Un sector cada vez más amplio de la sociedad reniega de todo lo conseguido durante décadas de lucha trabajadora y piensa que lo mejor que puede pasar es que todo el “sistema de chiringuitos” se vaya al carajo

No, ya no atrae militar en las Comisiones Obreras o el Partido Comunista, ser simpatizante de partidos de izquierda, acudir a algún tipo de asamblea donde se discutan los problemas del barrio o colaborar con Intermón o Amnistía, lo que de verdad atrae hoy es ser ultra, ideología que sólo tiene una minoría entre ellos, pero a la que se van sumando los hijos de los trabajadores de las grandes fábricas de antaño, los que no tienen modo de acceder a una vivienda, los que reciben sueldos de risa por jornadas interminables, lo que creen que en el Congreso de los Diputados no se trata de ninguna cuestión que les afecte, los que no tienen razones para cambiar el mundo porque el mundo les importa una figa. La estética que llama desde los campos de fútbol, desde los festivales de la mala canción, desde el silencio ante los genocidios, es la del bárbaro, del descreído, de quien ya no tiene esperanza más que en la de lograr un lugar en el mundo al precio que sea. 

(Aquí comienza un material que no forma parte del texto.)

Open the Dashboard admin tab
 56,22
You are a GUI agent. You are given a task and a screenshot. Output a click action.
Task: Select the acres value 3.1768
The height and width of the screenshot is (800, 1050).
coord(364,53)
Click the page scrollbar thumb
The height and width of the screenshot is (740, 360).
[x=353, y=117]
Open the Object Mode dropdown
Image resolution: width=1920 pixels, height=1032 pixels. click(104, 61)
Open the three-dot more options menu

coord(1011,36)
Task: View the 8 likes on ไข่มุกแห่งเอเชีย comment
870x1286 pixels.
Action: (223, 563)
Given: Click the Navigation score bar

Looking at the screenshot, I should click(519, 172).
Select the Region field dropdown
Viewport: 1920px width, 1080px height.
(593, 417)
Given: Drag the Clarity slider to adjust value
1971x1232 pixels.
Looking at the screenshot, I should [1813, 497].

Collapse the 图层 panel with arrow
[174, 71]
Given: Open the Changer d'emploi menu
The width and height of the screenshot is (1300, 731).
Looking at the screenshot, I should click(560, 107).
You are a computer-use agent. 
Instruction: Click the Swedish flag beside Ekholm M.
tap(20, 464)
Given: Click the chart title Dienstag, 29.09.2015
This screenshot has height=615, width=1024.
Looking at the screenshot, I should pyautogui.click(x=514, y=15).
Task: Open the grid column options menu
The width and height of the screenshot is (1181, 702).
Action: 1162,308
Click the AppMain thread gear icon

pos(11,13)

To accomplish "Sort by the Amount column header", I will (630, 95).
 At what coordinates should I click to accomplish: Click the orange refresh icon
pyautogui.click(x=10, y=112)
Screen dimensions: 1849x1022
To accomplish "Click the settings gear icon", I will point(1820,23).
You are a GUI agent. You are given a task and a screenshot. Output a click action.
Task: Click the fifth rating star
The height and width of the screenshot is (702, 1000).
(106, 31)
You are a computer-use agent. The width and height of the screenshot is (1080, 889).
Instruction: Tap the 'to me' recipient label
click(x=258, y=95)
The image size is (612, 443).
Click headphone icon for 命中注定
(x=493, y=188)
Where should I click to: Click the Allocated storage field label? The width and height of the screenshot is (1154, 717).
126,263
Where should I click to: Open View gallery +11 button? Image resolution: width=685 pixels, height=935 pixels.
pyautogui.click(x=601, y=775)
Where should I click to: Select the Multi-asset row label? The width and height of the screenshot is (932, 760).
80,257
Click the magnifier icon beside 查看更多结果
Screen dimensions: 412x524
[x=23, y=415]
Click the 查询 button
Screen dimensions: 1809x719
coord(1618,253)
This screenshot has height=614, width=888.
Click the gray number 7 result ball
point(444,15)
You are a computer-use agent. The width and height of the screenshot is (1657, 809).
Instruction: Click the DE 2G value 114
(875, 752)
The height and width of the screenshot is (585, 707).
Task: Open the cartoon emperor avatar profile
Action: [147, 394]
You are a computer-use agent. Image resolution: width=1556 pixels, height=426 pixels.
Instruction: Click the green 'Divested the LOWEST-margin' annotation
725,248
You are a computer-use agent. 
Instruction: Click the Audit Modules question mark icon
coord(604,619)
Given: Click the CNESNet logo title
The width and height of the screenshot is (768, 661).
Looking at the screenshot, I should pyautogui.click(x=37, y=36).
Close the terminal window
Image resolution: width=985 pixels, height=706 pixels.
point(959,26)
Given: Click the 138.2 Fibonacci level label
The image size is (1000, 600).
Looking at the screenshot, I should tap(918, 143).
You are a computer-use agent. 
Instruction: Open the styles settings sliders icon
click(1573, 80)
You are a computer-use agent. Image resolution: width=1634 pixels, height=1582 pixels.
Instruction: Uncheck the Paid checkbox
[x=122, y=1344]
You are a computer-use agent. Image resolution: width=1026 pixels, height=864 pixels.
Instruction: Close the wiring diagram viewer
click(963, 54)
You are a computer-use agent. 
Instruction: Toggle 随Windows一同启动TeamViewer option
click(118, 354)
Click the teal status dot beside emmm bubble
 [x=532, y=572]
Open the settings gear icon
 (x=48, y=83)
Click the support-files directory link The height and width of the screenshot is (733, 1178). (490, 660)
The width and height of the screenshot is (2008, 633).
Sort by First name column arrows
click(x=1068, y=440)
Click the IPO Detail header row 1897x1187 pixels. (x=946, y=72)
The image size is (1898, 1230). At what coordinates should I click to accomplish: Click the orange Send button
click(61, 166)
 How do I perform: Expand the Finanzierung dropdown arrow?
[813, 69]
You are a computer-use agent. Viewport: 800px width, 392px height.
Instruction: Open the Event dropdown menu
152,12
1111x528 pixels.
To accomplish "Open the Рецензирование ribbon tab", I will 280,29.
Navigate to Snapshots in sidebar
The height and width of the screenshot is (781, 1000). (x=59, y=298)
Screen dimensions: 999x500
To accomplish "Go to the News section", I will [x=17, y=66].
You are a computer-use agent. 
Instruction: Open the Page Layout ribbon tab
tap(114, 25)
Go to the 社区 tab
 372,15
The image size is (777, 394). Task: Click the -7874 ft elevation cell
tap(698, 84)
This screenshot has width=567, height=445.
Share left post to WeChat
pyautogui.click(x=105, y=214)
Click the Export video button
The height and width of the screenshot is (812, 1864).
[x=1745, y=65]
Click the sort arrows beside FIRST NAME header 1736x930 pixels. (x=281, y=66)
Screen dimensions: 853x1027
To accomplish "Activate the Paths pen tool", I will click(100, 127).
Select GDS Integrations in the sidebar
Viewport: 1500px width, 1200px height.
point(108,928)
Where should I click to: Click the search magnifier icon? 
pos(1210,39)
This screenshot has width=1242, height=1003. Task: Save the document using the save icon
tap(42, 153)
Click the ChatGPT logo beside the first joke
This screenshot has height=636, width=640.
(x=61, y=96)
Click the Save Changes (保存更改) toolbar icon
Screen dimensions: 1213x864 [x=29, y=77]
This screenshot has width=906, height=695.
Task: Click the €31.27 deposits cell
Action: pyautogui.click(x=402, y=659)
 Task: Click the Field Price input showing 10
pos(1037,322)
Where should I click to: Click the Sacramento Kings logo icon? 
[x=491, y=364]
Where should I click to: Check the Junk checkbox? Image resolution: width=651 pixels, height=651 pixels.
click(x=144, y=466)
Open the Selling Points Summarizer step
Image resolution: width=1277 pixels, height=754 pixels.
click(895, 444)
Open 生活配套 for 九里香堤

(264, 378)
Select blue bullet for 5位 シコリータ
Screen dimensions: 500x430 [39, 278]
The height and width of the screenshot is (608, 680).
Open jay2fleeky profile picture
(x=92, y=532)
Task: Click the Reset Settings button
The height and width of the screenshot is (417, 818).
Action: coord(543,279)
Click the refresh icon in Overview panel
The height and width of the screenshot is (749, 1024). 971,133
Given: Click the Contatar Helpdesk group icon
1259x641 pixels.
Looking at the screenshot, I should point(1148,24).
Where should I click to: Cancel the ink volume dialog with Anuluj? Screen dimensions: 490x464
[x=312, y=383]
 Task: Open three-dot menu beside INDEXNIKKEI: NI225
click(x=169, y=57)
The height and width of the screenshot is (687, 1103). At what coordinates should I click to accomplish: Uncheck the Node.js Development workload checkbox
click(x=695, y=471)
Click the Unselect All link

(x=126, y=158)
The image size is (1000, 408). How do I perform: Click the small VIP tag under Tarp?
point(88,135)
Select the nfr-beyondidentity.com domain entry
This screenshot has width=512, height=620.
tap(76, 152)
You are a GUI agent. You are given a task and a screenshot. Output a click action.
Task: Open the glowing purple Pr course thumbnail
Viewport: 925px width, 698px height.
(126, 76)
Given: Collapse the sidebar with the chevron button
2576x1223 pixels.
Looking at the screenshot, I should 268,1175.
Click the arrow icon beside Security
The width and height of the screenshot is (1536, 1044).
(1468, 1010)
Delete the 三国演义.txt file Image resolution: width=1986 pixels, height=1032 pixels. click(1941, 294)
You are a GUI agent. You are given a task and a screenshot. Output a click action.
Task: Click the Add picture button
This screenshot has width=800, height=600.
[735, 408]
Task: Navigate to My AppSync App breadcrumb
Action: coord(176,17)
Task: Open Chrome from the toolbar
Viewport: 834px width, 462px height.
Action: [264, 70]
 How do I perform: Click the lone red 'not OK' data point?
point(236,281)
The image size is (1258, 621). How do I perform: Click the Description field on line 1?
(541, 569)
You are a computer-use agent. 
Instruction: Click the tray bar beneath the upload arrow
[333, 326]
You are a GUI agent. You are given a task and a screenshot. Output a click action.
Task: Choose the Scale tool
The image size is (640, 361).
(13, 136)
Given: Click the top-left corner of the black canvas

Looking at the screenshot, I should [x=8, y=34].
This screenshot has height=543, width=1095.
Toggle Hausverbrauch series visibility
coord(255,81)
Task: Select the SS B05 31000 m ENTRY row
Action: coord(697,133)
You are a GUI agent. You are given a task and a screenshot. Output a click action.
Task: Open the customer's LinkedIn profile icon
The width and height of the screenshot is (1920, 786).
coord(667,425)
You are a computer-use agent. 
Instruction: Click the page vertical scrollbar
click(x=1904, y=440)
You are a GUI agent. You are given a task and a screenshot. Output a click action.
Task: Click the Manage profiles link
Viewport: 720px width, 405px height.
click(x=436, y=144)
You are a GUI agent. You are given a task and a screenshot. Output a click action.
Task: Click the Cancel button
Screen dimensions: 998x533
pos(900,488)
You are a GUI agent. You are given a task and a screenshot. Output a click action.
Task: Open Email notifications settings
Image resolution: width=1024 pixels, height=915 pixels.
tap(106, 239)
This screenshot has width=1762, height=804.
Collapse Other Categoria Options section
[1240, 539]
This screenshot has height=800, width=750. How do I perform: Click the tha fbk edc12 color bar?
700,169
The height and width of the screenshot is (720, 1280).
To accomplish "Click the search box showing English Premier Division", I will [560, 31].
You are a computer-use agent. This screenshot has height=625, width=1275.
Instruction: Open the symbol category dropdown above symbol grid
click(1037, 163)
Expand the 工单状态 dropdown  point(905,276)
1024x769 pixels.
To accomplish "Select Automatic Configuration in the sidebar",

Se debate en las Cortes sobre Ucrania y Gaza, sobre la disminución de la jornada laboral, sobre la corrupción que no cesa, la real y la inventada, sobre los coches eléctricos que cuestan cuarenta mil euros y no suponen ninguna mejora ecológica, de gastronomía a cien euros el menú, de vacaciones de verano, navidad y semana santa. Todo cuestiones ajenas, de otro planeta, que no entran en su vocabulario, que no entienden ni se explican. Entienden, eso sí, que su coche tiene dieciocho años y no puede comprar otro, que sus hijos no tienen donde caerse muertos, que hay una gente que vive muy bien y habla de esas cosas, incluso de la piscina que no se puede llenar; entienden que todos los días hay gente que llena esos restaurantes con doce platos, entienden que no les dan cita en el médico, ni en atención primaria ni en hospitalaria, entienden que su mundo, que el mundo donde vivían ya no existe y en el nuevo que amanece sin demasiado cariño no hay sitio para ellos. 

La estética que llama desde los campos de fútbol, desde los festivales de la mala canción, desde el silencio ante los genocidios, es la del bárbaro

Que se vaya todo al demonio, que venga un dictador, mano dura, la España que trabaja, que madruga, la que ha de helarte el corazón. Pasó, ya fue, no idéntico, pero parecido, en los años veinte y treinta del siglo pasado, los parados, los explotados, los pobres terminaron uniéndose a los nazis y a los fascistas que prometían un mundo de orden y firmeza con los desarrapados y malhechores. No se dieron cuenta que los peores desalmados eran sus salvadores, como hoy cuando ciudadanos de todo el mundo votan libremente a los peores de cada país para que nos conduzcan al mundo que ya era cuando sólo existía el derecho de pernada y la ley del más bestia.